# DeepSeek-Prover-V1.5: Harnessing Proof Assistant Feedback for Reinforcement Learning and Monte-Carlo Tree Search

## ๐ Abstract

We introduce DeepSeek-Prover-V1.5, an open-source language model designed for theorem proving in Lean 4, which enhances DeepSeek-Prover-V1 by optimizing both training and inference processes. The model is pre-trained on DeepSeekMath-Base with specialization in formal mathematical languages, and then undergoes supervised fine-tuning using an enhanced formal theorem proving dataset. Further refinement is achieved through reinforcement learning from proof assistant feedback. Beyond the single-pass whole-proof generation approach of DeepSeek-Prover-V1, we propose RMaxTS, a variant of Monte-Carlo tree search that employs an intrinsic-reward-driven exploration strategy to generate diverse proof paths.
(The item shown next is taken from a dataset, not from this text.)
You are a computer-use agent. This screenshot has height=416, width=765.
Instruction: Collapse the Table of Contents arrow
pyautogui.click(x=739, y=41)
DeepSeek-Prover-V1.5 demonstrates significant improvements over DeepSeek-Prover-V1, achieving new state-of-the-art results on the miniF2F and ProofNet benchmarks.

## ๐ Q&A

### [01] Pre-Training

**1. What was the goal of the pre-training process for DeepSeek-Prover-V1.5?**
The goal of the pre-training process was to enhance the language model's capabilities in formal theorem proving and mathematical reasoning. This was achieved by further pre-training the base model on high-quality mathematics and code data, with a focus on formal languages such as Lean, Isabelle, and Metamath.

**2. How did the pre-training help improve the model's performance?**
The pre-training on formal mathematical languages and content helped the model better grasp the syntax and semantics of formal systems like the Lean theorem prover, and align abstract mathematical reasoning with precise formal representation.

### [02] Supervised Fine-Tuning

**1. What were the key components of the supervised fine-tuning process?**
The supervised fine-tuning process involved two main data augmentation techniques:

- Annotating natural language chain-of-thought comments alongside Lean 4 code, to better align formal theorem proving with natural language reasoning.
- Incorporating intermediate tactic state information within the Lean 4 proof code, to enable the model to leverage compiler feedback more effectively.

**2. How did the supervised fine-tuning improve the model's performance?**
The supervised fine-tuning, which used the enhanced dataset, helped the model develop new behaviors that employ more delicate mathematical thinking to guide the generation of tactics. This led to significant improvements in the model's theorem proving capabilities compared to the base model.

### [03] Reinforcement Learning

**1. What was the goal of the reinforcement learning stage?**
The goal of the reinforcement learning stage was to further enhance the model's performance based on verification feedback from the Lean 4 prover. The RL process leveraged the rigorous verification provided by the proof assistant to offer accurate reward signals for the model's training.

**2. How did the reinforcement learning improve the model's performance?**
The reinforcement learning, using the GRPO algorithm, helped the model better align its proof generation with the formal specifications of the Lean verification system. This resulted in genuine enhancements to the model's fundamental capabilities in formal theorem proving, as evidenced by the improvements across different sample budgets.

### [04] Monte-Carlo Tree Search

**1. What was the motivation behind the development of the RMaxTS algorithm?**
The RMaxTS algorithm was developed to address the exploration challenges in the sparse-reward proof search problem. By assigning intrinsic rewards, the algorithm encourages the prover agent to generate diverse planning paths, fostering extensive exploration of the proof space.

**2. How does the RMaxTS algorithm work, and how does it differ from standard MCTS?**
The RMaxTS algorithm integrates a truncate-and-resume mechanism to seamlessly combine the strengths of whole-proof generation and proof-step generation. It also employs a novel reward-free exploration strategy based on the RMax principle, which prioritizes the expansion of nodes that lead to diverse tactic states, in contrast to the standard UCB-based exploration in MCTS.

### [05] Evaluation and Results

**1. What were the key benchmarks used to evaluate DeepSeek-Prover-V1.5?**
The model was evaluated on the miniF2F benchmark, which focuses on high-school level formal problem-solving, and the ProofNet benchmark, which evaluates formal theorem-proving capabilities at the undergraduate level.

**2. How did DeepSeek-Prover-V1.5 perform compared to previous state-of-the-art models?**
DeepSeek-Prover-V1.5 achieved new state-of-the-art results on both benchmarks, outperforming previous specialized models for formal theorem proving as well as general-purpose language models like GPT-3.5 and GPT-4. The integration of the RMaxTS algorithm further boosted the model's performance, demonstrating the effectiveness of the proposed exploration-oriented tree search approach.